▶ _EXERCISE_
The records below are to be repeated exactly, minus any pictures.

### DATA UNDER STUDY ###

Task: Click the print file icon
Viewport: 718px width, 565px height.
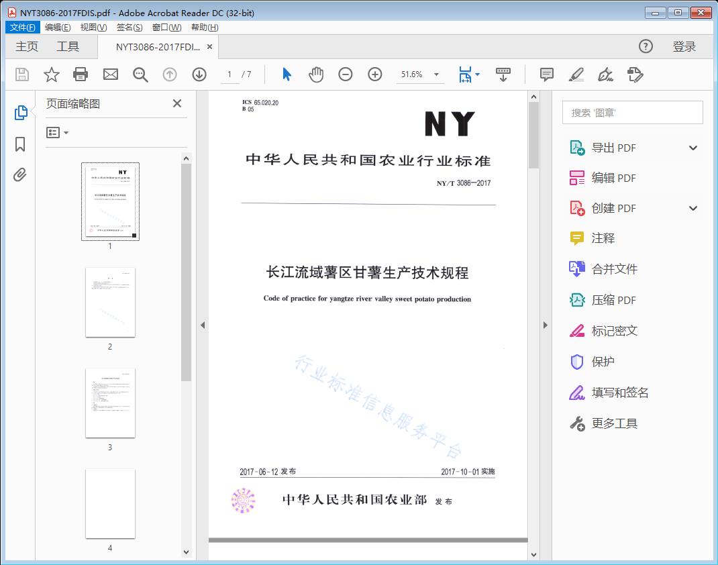Action: tap(81, 74)
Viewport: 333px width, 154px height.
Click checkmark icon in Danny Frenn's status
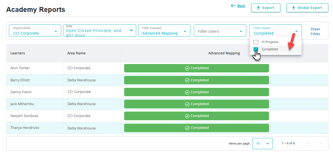tap(187, 92)
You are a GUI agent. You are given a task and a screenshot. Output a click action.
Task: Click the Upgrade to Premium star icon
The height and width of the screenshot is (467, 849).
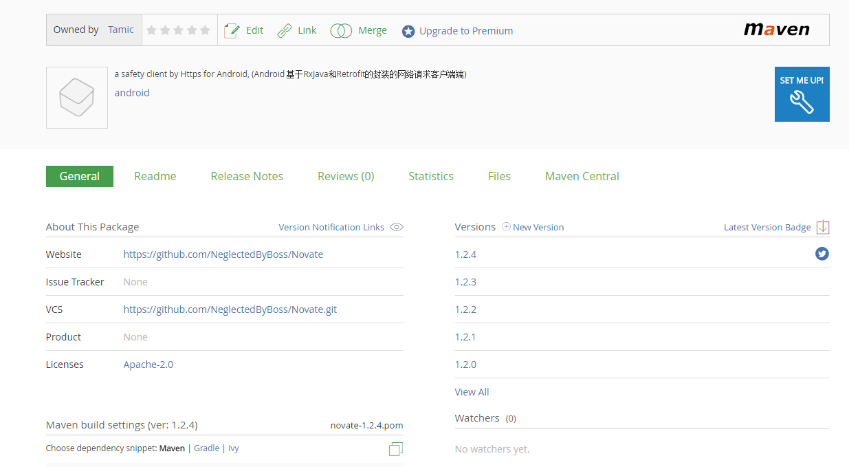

###

▶ _OUTPUT OF THE EXERCISE_
Task: Click the print file icon
Viewport: 718px width, 565px height.
Action: tap(81, 74)
Viewport: 333px width, 154px height.
Click checkmark icon in Danny Frenn's status
tap(187, 92)
You are a GUI agent. You are given a task and a screenshot. Output a click action.
Task: Click the Upgrade to Premium star icon
The height and width of the screenshot is (467, 849).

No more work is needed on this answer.